Hoje, depois de ter dado a tal da gargalhada rasgada na colega de escritório que deu um mole fudido e tava lá toda sem graça com a própria ignorância, e de ter outro co-worker braguejando que eu precisaria de vários Hard Drives para ter espaço o suficiente para escrever um pequeno resumo auto-biográfico sobre sarcasmo, tive então que relembrar minhas raízes e tudo que meu estimado pai Ed Mort, o qual recentemente mudou seu nome para Ed Vida numa tentativa de convencer os demais de sua alma limpa e seu tão bom coração... enfim, de tudo que o Ed Vida me ensinou e me "des-ensinou," quando com ele fui morar em torno dos meus 19 anos...

Sendo criada por uma mãe ética e generosa, com valores tão nobres, a qual sempre escolheu fazer a coisa certa mesmo quando "dar um jeitinho" teria resolvido, a mudança para casa do Ed trouxe sem dúvida novos conceitos e perspectivas à minha cabecinha já nem um pouco adolescente.

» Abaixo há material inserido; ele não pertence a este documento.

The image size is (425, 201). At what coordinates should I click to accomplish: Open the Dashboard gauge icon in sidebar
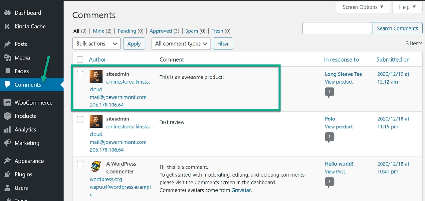[7, 13]
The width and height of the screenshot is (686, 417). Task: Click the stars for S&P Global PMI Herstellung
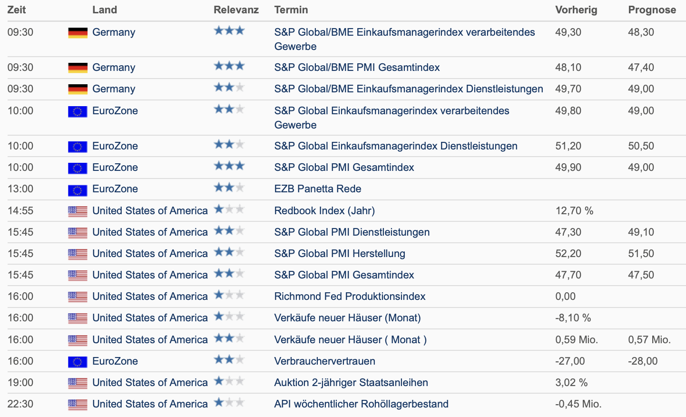pos(229,252)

Verdade seja dita, sempre fui mazinha e sarcástica, e posso dizer que a raiz da minha maldade foi a maldade dirigida a mim durante minha primeira infância, em função de uma boca que de infantil nao tinha nada, e que até meus 12 anos me assombrou.

Aprendi em torno dos 7 anos que se eu usasse minha crescente criatividade e zoasse os outros (ou mordesse, caso o "outro" fosse do sexo oposto) antes de ser zoada, eu conseguia tirar minha boca do foco de mal atenção. Com o tempo, criei técnicas avançadas de zoação e peguei vários para Cristo. Criei traumas "seríssimos" em uma das minhas melhores amiguinhas (que cá para nos bem que merecia, sempre puxando o saco do grupinho das cocotas e sendo Maria-vai-com-as-outras), e marquei a infância de diversas crianças, que hoje adultos ao esbarrarem comigo insistem em me mostrar, às gargalhadas (?), a marca de uma das minhas mordidas, ou contar todo o sofrimento que o apelido por mim dado gerou.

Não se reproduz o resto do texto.